WORK TO DO. Could you put the data below into a Markdown table with the columns No. and Entry, numbering each line and leaving out blank lines?
--
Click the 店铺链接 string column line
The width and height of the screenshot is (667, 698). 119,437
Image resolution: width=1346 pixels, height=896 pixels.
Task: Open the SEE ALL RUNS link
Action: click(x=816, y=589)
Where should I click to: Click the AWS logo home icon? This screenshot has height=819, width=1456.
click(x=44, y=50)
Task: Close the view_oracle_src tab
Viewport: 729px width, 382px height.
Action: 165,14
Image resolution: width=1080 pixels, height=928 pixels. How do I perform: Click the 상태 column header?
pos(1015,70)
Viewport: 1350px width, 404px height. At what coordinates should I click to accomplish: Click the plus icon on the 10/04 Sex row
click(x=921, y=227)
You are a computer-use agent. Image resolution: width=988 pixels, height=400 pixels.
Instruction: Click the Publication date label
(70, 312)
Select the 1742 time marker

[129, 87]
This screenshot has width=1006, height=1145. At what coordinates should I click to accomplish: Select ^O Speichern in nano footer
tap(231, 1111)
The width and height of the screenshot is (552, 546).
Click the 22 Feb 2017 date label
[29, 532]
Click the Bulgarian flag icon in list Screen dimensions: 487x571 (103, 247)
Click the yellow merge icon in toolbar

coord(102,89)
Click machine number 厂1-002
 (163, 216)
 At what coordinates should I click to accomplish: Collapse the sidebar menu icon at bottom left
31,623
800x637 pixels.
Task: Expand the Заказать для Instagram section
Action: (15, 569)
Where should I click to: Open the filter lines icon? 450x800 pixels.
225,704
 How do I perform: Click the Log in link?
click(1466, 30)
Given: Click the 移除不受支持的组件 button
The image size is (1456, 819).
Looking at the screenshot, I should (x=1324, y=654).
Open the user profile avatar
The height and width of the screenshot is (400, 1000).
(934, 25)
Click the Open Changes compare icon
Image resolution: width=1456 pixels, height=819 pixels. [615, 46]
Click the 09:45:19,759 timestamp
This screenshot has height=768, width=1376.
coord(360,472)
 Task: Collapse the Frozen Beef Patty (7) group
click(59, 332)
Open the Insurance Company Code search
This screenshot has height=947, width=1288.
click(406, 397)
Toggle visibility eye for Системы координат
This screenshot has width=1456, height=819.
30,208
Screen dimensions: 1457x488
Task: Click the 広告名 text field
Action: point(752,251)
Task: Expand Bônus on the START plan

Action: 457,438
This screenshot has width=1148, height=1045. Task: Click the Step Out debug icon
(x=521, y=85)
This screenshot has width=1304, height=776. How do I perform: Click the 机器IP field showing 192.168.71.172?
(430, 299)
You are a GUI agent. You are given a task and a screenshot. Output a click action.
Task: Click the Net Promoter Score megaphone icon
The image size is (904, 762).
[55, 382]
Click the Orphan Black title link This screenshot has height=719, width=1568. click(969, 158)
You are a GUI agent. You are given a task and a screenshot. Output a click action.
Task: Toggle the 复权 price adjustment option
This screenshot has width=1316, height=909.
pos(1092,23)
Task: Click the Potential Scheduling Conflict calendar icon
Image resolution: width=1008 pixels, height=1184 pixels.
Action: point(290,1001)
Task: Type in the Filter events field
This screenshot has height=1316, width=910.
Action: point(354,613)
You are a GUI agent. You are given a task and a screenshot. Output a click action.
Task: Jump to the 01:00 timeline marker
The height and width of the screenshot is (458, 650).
--
REPLY.
| No. | Entry |
|---|---|
| 1 | Click the 店铺链接 string column line |
| 2 | The width and height of the screenshot is (667, 698). 119,437 |
| 3 | Image resolution: width=1346 pixels, height=896 pixels. |
| 4 | Task: Open the SEE ALL RUNS link |
| 5 | Action: click(x=816, y=589) |
| 6 | Where should I click to: Click the AWS logo home icon? This screenshot has height=819, width=1456. |
| 7 | click(x=44, y=50) |
| 8 | Task: Close the view_oracle_src tab |
| 9 | Viewport: 729px width, 382px height. |
| 10 | Action: 165,14 |
| 11 | Image resolution: width=1080 pixels, height=928 pixels. How do I perform: Click the 상태 column header? |
| 12 | pos(1015,70) |
| 13 | Viewport: 1350px width, 404px height. At what coordinates should I click to accomplish: Click the plus icon on the 10/04 Sex row |
| 14 | click(x=921, y=227) |
| 15 | You are a computer-use agent. Image resolution: width=988 pixels, height=400 pixels. |
| 16 | Instruction: Click the Publication date label |
| 17 | (70, 312) |
| 18 | Select the 1742 time marker |
| 19 | [129, 87] |
| 20 | This screenshot has width=1006, height=1145. At what coordinates should I click to accomplish: Select ^O Speichern in nano footer |
| 21 | tap(231, 1111) |
| 22 | The width and height of the screenshot is (552, 546). |
| 23 | Click the 22 Feb 2017 date label |
| 24 | [29, 532] |
| 25 | Click the Bulgarian flag icon in list Screen dimensions: 487x571 (103, 247) |
| 26 | Click the yellow merge icon in toolbar |
| 27 | coord(102,89) |
| 28 | Click machine number 厂1-002 |
| 29 |  (163, 216) |
| 30 |  At what coordinates should I click to accomplish: Collapse the sidebar menu icon at bottom left |
| 31 | 31,623 |
| 32 | 800x637 pixels. |
| 33 | Task: Expand the Заказать для Instagram section |
| 34 | Action: (15, 569) |
| 35 | Where should I click to: Open the filter lines icon? 450x800 pixels. |
| 36 | 225,704 |
| 37 |  How do I perform: Click the Log in link? |
| 38 | click(1466, 30) |
| 39 | Given: Click the 移除不受支持的组件 button |
| 40 | The image size is (1456, 819). |
| 41 | Looking at the screenshot, I should (x=1324, y=654). |
| 42 | Open the user profile avatar |
| 43 | The height and width of the screenshot is (400, 1000). |
| 44 | (934, 25) |
| 45 | Click the Open Changes compare icon |
| 46 | Image resolution: width=1456 pixels, height=819 pixels. [615, 46] |
| 47 | Click the 09:45:19,759 timestamp |
| 48 | This screenshot has height=768, width=1376. |
| 49 | coord(360,472) |
| 50 |  Task: Collapse the Frozen Beef Patty (7) group |
| 51 | click(59, 332) |
| 52 | Open the Insurance Company Code search |
| 53 | This screenshot has height=947, width=1288. |
| 54 | click(406, 397) |
| 55 | Toggle visibility eye for Системы координат |
| 56 | This screenshot has width=1456, height=819. |
| 57 | 30,208 |
| 58 | Screen dimensions: 1457x488 |
| 59 | Task: Click the 広告名 text field |
| 60 | Action: point(752,251) |
| 61 | Task: Expand Bônus on the START plan |
| 62 | Action: 457,438 |
| 63 | This screenshot has width=1148, height=1045. Task: Click the Step Out debug icon |
| 64 | (x=521, y=85) |
| 65 | This screenshot has width=1304, height=776. How do I perform: Click the 机器IP field showing 192.168.71.172? |
| 66 | (430, 299) |
| 67 | You are a GUI agent. You are given a task and a screenshot. Output a click action. |
| 68 | Task: Click the Net Promoter Score megaphone icon |
| 69 | The image size is (904, 762). |
| 70 | [55, 382] |
| 71 | Click the Orphan Black title link This screenshot has height=719, width=1568. click(969, 158) |
| 72 | You are a GUI agent. You are given a task and a screenshot. Output a click action. |
| 73 | Task: Toggle the 复权 price adjustment option |
| 74 | This screenshot has width=1316, height=909. |
| 75 | pos(1092,23) |
| 76 | Task: Click the Potential Scheduling Conflict calendar icon |
| 77 | Image resolution: width=1008 pixels, height=1184 pixels. |
| 78 | Action: point(290,1001) |
| 79 | Task: Type in the Filter events field |
| 80 | This screenshot has height=1316, width=910. |
| 81 | Action: point(354,613) |
| 82 | You are a GUI agent. You are given a task and a screenshot. Output a click action. |
| 83 | Task: Jump to the 01:00 timeline marker |
| 84 | The height and width of the screenshot is (458, 650). |